Writing is a challenge. Lots of things are challenges. Life itself is a challenge.
I just received the latest copy of the alumni magazine from the college I attended. (Never mind how long ago.) It occurred to me as I looked it over that college was, in a word, easy. Not easy in the sense that the courses were easy (I had some difficulty with history and German and English grammar), but easy in the sense that college life was easy. How is that, you wonder? Someone else paid the bill. All you had to do was go to class, eat, drink, party if you wished, and study. Occasionally you had to sweat the exam, but you had the advantage that you knew about it in the first place and you knew when it would take place and all you had to do was study. Everything was laid out before you. Your life in college was regimented. You are there for one purpose, to study and you always knew what you had to do, and it was a simple matter of just doing it.
Then, graduation rears its ugly head.
Life itself is much more of a challenge. No one is around to tell you what to do and where to go. You face exams almost every day, you don’t know when or where they will be, and you can’t prepare for them. How do you prepare for a job interview if you’ve never had to go through one before? What do you say? Where do you go? And no one around to give you the answers. How do you know what to study without a list of courses or an instructor to tell you what pages to read in the textbook?

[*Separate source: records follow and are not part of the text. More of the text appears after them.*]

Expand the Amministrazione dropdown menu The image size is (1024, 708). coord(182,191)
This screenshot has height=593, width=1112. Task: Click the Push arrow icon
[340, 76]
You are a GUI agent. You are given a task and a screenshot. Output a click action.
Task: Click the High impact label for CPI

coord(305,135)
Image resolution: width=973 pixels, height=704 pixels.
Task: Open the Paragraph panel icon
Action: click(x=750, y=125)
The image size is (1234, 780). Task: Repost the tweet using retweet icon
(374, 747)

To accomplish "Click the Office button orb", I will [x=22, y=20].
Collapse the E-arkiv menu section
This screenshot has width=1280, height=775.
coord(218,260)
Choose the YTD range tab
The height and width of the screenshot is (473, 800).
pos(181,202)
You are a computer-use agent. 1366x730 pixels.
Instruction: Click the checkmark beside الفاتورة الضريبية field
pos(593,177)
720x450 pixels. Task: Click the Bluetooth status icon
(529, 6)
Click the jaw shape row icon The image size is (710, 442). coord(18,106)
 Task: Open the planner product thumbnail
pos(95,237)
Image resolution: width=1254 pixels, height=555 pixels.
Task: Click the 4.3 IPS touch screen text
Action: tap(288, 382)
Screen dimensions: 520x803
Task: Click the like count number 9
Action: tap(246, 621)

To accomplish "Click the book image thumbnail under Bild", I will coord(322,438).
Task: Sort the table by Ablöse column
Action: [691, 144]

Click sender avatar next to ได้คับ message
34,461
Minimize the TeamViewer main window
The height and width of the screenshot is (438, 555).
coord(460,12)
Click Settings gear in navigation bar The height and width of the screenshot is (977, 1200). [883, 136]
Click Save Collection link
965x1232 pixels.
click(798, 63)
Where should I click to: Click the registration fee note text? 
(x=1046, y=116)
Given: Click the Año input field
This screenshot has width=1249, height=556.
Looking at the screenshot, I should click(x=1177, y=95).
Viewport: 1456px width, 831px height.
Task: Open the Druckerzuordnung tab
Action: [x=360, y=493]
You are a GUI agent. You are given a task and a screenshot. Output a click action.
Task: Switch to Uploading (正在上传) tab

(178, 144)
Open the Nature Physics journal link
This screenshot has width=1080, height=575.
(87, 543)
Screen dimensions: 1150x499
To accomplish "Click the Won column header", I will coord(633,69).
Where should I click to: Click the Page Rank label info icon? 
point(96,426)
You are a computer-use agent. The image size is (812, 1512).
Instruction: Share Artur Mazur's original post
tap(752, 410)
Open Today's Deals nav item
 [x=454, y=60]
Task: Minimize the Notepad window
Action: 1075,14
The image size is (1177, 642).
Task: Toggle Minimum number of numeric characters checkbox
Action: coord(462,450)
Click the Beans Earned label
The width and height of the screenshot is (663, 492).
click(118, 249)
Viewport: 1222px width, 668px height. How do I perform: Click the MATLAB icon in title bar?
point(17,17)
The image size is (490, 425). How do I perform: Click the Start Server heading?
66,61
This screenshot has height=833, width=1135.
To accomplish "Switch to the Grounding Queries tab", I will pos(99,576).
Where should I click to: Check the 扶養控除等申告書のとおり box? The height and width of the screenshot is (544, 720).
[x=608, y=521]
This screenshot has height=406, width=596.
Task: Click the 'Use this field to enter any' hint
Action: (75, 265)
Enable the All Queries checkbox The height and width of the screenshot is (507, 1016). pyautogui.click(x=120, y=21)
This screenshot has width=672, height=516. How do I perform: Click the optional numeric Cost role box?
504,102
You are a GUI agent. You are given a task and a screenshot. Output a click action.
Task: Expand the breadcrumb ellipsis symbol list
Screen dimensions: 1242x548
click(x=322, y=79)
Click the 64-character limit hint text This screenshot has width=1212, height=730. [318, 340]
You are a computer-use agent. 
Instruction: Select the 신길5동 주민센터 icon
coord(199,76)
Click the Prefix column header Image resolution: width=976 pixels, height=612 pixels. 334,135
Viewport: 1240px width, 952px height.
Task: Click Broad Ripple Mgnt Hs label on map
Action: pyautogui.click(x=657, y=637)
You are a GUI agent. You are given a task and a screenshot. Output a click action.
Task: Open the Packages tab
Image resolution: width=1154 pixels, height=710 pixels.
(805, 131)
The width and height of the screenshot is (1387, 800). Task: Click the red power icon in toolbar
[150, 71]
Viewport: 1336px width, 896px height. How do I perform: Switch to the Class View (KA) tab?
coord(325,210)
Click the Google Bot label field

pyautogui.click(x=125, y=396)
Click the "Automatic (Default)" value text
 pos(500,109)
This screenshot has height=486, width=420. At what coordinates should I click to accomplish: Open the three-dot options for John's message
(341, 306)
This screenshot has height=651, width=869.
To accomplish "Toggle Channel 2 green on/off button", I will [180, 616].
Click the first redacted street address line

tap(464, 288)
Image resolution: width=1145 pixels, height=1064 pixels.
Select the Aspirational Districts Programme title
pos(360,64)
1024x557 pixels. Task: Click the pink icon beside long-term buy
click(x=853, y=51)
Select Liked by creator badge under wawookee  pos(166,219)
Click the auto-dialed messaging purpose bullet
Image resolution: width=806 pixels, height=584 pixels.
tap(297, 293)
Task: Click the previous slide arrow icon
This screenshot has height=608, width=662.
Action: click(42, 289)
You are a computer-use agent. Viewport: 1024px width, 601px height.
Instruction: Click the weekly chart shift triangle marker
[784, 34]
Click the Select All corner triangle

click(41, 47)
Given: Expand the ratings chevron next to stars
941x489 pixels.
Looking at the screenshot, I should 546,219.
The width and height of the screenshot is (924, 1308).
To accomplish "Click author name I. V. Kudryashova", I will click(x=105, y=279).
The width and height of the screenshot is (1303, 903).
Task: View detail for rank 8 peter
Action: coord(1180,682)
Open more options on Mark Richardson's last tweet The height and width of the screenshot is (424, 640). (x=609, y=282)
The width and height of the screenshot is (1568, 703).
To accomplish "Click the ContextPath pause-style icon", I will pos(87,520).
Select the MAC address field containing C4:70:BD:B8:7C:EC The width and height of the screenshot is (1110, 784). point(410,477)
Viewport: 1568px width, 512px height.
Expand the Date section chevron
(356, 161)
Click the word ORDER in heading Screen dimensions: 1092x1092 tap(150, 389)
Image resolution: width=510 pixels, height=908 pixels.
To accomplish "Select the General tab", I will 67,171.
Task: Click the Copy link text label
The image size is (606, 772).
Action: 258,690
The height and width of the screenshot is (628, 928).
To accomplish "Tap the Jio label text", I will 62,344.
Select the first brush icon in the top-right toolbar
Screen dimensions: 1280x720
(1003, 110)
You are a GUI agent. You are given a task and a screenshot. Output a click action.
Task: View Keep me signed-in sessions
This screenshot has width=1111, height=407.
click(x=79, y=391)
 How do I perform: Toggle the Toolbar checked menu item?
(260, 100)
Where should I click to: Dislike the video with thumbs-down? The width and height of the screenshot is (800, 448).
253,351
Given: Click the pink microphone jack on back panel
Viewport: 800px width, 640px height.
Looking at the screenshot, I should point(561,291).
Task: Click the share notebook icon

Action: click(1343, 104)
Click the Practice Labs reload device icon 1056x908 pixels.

Writing is a lot like that. I’ve read I-don’t-know-how-many articles and books on writing (see my section titled “Recommended Readings” for some of the books). I’ve been to writing conferences and workshops and retreats where my work has been critiqued and dissected until it’s unrecognizable. That’s the easy part. It’s relatively easy to absorb all sorts of instructions and comments and observations about your work and about writing in general, but when you get home, the hard part is putting it all together into a coherent whole.
Like graduating from college (even high school is similar), putting together a novel is tricky. “Show, don’t tell,” “dialogue should advance the plot,” “the protagonist must change in some material way,” all these are well-known clichés of the writing profession, and they’re important to study and understand, and there are a zillion more. I’m not trying to minimize them, not at all. They’re easy to say, easy to study, and they trip lightly on the mind, but they’re damn frustrating to put into place in a novel. It takes time, precious, steady, everlasting time, and after over ten years of writing, deleting, studying, attending meetings, groups and seminars, I’ve only just now begun to feel as though I have this process mastered.
I like what I’ve written. When I read through the latest revisions, I’m impressed with some of the narrative. If that sounds like tooting my own horn or even shameless self-promotion, well make the most of it. I believe you have to like what you wrote, or what’s the reason for writing it in the first place? It isn’t easy to get to that point, but the self-satisfaction beats anything else.